*** Opening Exercise materials ***

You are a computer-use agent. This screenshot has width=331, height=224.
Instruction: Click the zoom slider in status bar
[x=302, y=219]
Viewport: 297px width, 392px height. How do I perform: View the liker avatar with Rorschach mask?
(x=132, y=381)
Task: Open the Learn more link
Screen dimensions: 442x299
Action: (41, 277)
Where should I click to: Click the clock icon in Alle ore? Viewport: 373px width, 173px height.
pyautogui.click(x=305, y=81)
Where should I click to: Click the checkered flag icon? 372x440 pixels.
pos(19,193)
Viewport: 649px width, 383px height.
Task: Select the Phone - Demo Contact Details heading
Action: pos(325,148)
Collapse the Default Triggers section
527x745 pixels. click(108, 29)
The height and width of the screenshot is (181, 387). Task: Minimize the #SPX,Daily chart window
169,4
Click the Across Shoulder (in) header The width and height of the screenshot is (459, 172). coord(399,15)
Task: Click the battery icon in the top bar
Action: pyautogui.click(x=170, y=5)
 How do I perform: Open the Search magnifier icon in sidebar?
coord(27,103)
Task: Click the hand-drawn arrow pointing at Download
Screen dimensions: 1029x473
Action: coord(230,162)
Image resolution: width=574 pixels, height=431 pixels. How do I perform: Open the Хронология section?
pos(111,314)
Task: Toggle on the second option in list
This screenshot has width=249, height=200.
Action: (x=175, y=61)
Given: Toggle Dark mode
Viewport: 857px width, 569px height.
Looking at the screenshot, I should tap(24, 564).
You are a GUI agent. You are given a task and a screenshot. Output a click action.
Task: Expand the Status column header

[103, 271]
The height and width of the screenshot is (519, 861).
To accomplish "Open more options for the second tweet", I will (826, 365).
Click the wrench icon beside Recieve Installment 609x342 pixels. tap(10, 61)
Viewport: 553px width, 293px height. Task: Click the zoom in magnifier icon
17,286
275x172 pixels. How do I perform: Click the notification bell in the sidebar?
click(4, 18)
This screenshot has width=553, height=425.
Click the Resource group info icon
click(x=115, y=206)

*** Closing Exercise materials ***

= Task to complete =
Restate word for word the entries above, starting at the line with "Screen dimensions: 442x299" and ending at the line with "This screenshot has width=553, height=425.", inclusive, and no others.

= Response below =
Screen dimensions: 442x299
Action: (41, 277)
Where should I click to: Click the clock icon in Alle ore? Viewport: 373px width, 173px height.
pyautogui.click(x=305, y=81)
Where should I click to: Click the checkered flag icon? 372x440 pixels.
pos(19,193)
Viewport: 649px width, 383px height.
Task: Select the Phone - Demo Contact Details heading
Action: pos(325,148)
Collapse the Default Triggers section
527x745 pixels. click(108, 29)
The height and width of the screenshot is (181, 387). Task: Minimize the #SPX,Daily chart window
169,4
Click the Across Shoulder (in) header The width and height of the screenshot is (459, 172). coord(399,15)
Task: Click the battery icon in the top bar
Action: pyautogui.click(x=170, y=5)
 How do I perform: Open the Search magnifier icon in sidebar?
coord(27,103)
Task: Click the hand-drawn arrow pointing at Download
Screen dimensions: 1029x473
Action: coord(230,162)
Image resolution: width=574 pixels, height=431 pixels. How do I perform: Open the Хронология section?
pos(111,314)
Task: Toggle on the second option in list
This screenshot has width=249, height=200.
Action: (x=175, y=61)
Given: Toggle Dark mode
Viewport: 857px width, 569px height.
Looking at the screenshot, I should tap(24, 564).
You are a GUI agent. You are given a task and a screenshot. Output a click action.
Task: Expand the Status column header

[103, 271]
The height and width of the screenshot is (519, 861).
To accomplish "Open more options for the second tweet", I will (826, 365).
Click the wrench icon beside Recieve Installment 609x342 pixels. tap(10, 61)
Viewport: 553px width, 293px height. Task: Click the zoom in magnifier icon
17,286
275x172 pixels. How do I perform: Click the notification bell in the sidebar?
click(4, 18)
This screenshot has width=553, height=425.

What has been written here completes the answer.